> WHAT YOU HAVE TO DO
When you reach the entries, transcribe each one exactly.

> DATA TO PROCESS
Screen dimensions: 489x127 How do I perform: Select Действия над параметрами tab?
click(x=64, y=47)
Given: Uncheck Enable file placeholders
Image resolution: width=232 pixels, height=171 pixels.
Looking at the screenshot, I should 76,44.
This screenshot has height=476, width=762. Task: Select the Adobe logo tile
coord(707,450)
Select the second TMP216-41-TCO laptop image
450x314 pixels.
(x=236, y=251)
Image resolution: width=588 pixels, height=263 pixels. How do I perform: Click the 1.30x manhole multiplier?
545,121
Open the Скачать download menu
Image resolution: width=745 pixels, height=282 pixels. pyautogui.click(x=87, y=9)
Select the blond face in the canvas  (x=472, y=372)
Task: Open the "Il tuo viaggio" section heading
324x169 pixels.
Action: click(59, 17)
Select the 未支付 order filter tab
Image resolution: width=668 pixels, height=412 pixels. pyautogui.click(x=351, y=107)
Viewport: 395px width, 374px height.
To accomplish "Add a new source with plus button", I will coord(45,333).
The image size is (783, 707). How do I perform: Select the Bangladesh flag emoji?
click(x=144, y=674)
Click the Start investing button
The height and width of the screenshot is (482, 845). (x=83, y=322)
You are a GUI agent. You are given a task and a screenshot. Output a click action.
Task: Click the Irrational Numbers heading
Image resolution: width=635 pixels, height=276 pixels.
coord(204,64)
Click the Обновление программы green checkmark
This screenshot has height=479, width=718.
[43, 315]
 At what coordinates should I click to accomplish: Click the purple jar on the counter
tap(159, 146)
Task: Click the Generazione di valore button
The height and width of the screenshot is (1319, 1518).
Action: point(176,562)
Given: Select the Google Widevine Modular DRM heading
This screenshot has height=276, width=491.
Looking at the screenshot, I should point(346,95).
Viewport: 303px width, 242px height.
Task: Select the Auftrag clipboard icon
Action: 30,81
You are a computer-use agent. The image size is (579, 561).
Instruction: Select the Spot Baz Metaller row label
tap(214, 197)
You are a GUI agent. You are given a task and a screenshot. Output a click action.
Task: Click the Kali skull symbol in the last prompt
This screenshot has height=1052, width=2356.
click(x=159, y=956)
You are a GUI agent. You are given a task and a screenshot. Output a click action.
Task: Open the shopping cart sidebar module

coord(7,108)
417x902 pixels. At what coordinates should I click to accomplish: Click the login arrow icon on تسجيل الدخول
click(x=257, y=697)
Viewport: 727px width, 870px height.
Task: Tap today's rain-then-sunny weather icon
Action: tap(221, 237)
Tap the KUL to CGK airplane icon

> RESPONSE AREA
Screen dimensions: 489x127 How do I perform: Select Действия над параметрами tab?
click(x=64, y=47)
Given: Uncheck Enable file placeholders
Image resolution: width=232 pixels, height=171 pixels.
Looking at the screenshot, I should 76,44.
This screenshot has height=476, width=762. Task: Select the Adobe logo tile
coord(707,450)
Select the second TMP216-41-TCO laptop image
450x314 pixels.
(x=236, y=251)
Image resolution: width=588 pixels, height=263 pixels. How do I perform: Click the 1.30x manhole multiplier?
545,121
Open the Скачать download menu
Image resolution: width=745 pixels, height=282 pixels. pyautogui.click(x=87, y=9)
Select the blond face in the canvas  (x=472, y=372)
Task: Open the "Il tuo viaggio" section heading
324x169 pixels.
Action: click(59, 17)
Select the 未支付 order filter tab
Image resolution: width=668 pixels, height=412 pixels. pyautogui.click(x=351, y=107)
Viewport: 395px width, 374px height.
To accomplish "Add a new source with plus button", I will coord(45,333).
The image size is (783, 707). How do I perform: Select the Bangladesh flag emoji?
click(x=144, y=674)
Click the Start investing button
The height and width of the screenshot is (482, 845). (x=83, y=322)
You are a GUI agent. You are given a task and a screenshot. Output a click action.
Task: Click the Irrational Numbers heading
Image resolution: width=635 pixels, height=276 pixels.
coord(204,64)
Click the Обновление программы green checkmark
This screenshot has height=479, width=718.
[43, 315]
 At what coordinates should I click to accomplish: Click the purple jar on the counter
tap(159, 146)
Task: Click the Generazione di valore button
The height and width of the screenshot is (1319, 1518).
Action: point(176,562)
Given: Select the Google Widevine Modular DRM heading
This screenshot has height=276, width=491.
Looking at the screenshot, I should point(346,95).
Viewport: 303px width, 242px height.
Task: Select the Auftrag clipboard icon
Action: 30,81
You are a computer-use agent. The image size is (579, 561).
Instruction: Select the Spot Baz Metaller row label
tap(214, 197)
You are a GUI agent. You are given a task and a screenshot. Output a click action.
Task: Click the Kali skull symbol in the last prompt
This screenshot has height=1052, width=2356.
click(x=159, y=956)
You are a GUI agent. You are given a task and a screenshot. Output a click action.
Task: Open the shopping cart sidebar module

coord(7,108)
417x902 pixels. At what coordinates should I click to accomplish: Click the login arrow icon on تسجيل الدخول
click(x=257, y=697)
Viewport: 727px width, 870px height.
Task: Tap today's rain-then-sunny weather icon
Action: tap(221, 237)
Tap the KUL to CGK airplane icon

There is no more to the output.